--- WHAT IS NEEDED ---
Output only the lines below from the one containing "This screenshot has width=478, height=219." to the one containing "the 'Not sure", exactly as written, both ends kept.

Stored records
=== Begin Enclosure ===

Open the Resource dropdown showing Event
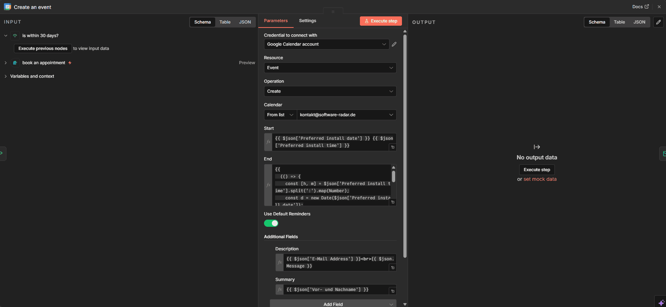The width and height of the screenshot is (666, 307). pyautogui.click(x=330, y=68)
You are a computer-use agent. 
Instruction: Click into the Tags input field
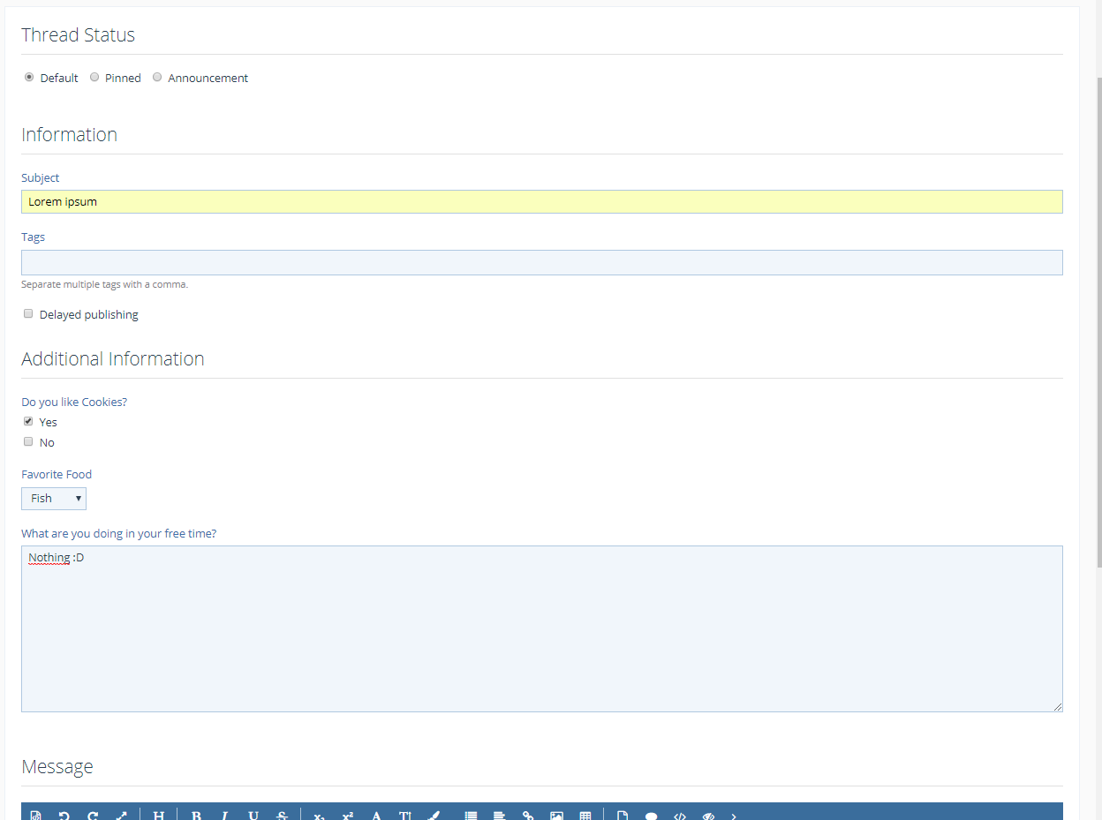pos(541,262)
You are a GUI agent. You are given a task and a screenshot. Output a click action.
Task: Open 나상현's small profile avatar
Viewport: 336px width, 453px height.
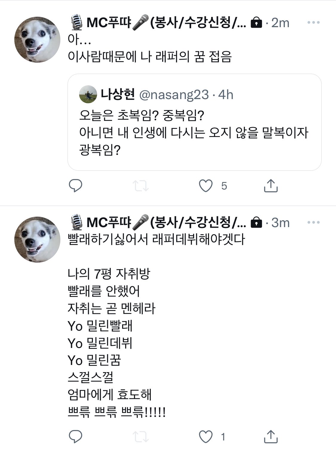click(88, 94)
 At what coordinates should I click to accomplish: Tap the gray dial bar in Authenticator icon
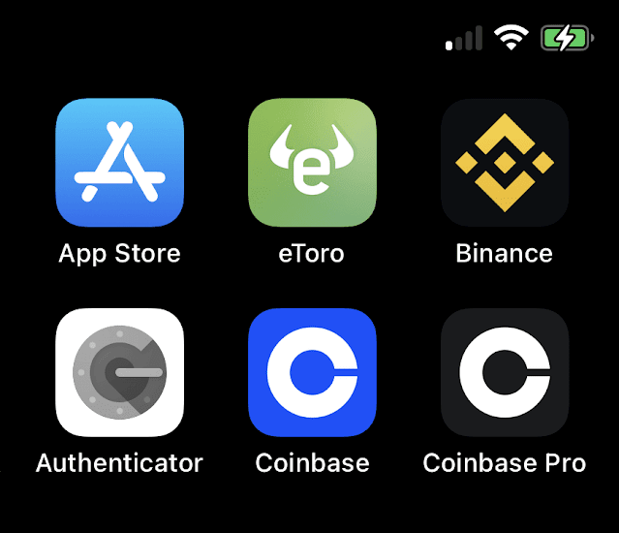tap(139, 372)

=== End Enclosure ===
=== Begin Enclosure ===

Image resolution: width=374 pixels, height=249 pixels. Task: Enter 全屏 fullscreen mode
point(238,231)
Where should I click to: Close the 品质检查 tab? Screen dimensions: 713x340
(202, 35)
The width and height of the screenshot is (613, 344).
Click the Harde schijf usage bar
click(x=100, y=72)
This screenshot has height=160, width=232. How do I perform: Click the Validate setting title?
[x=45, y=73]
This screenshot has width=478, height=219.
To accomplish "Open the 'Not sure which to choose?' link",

=== End Enclosure ===
=== Begin Enclosure ===

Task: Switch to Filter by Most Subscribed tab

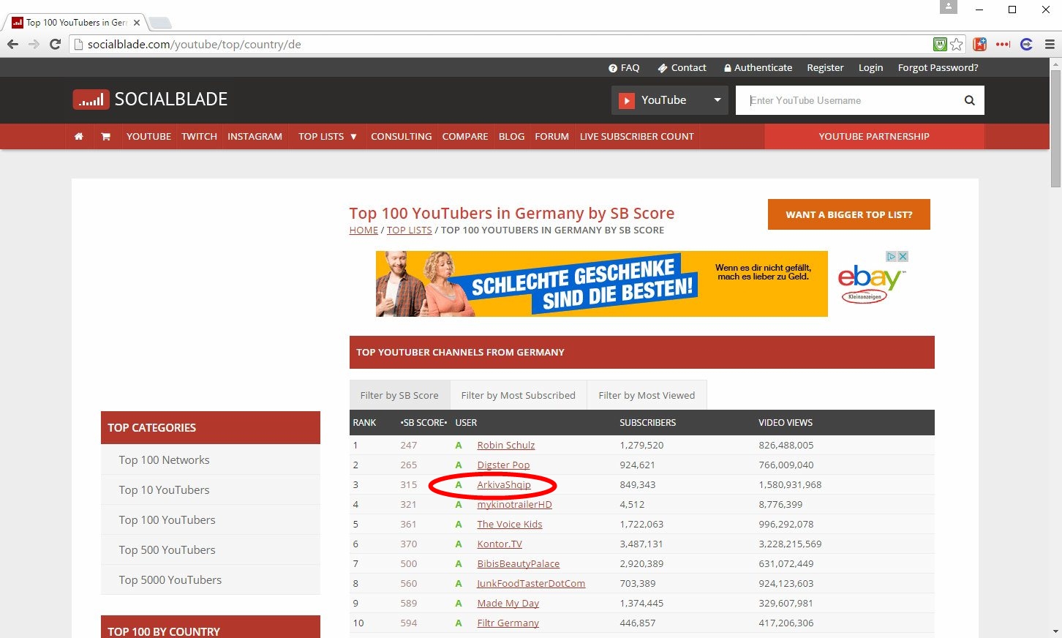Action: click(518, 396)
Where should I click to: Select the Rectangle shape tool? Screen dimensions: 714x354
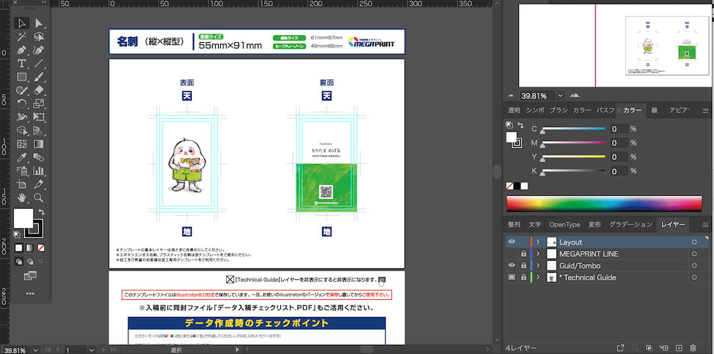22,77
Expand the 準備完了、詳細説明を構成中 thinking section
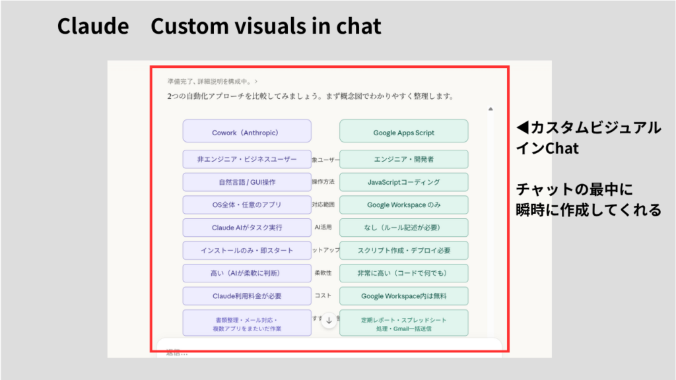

=== End Enclosure ===

--- ANSWER AREA ---
This screenshot has width=478, height=219.
To accomplish "Open the 'Not sure which to choose?' link",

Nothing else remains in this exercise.